## What you need to do
Transcribe the lines of the records starting with the one that has "[Instagram] (160, 77)" in it and ending with the last, and transcribe nothing else.

## Records provided

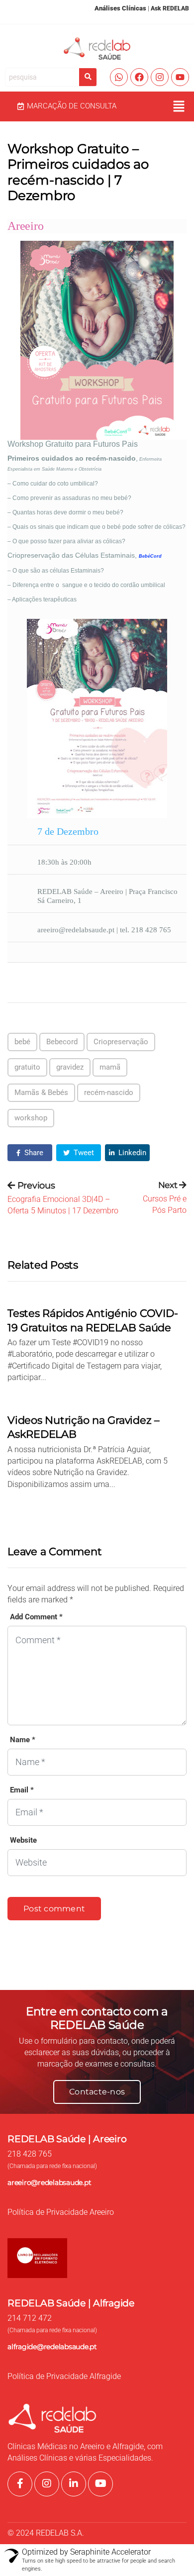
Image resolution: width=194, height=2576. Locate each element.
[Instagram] (160, 77)
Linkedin (131, 1152)
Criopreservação (121, 1041)
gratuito (27, 1067)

## Answer section
[Instagram] (160, 77)
Linkedin (131, 1152)
Criopreservação (121, 1041)
gratuito (27, 1067)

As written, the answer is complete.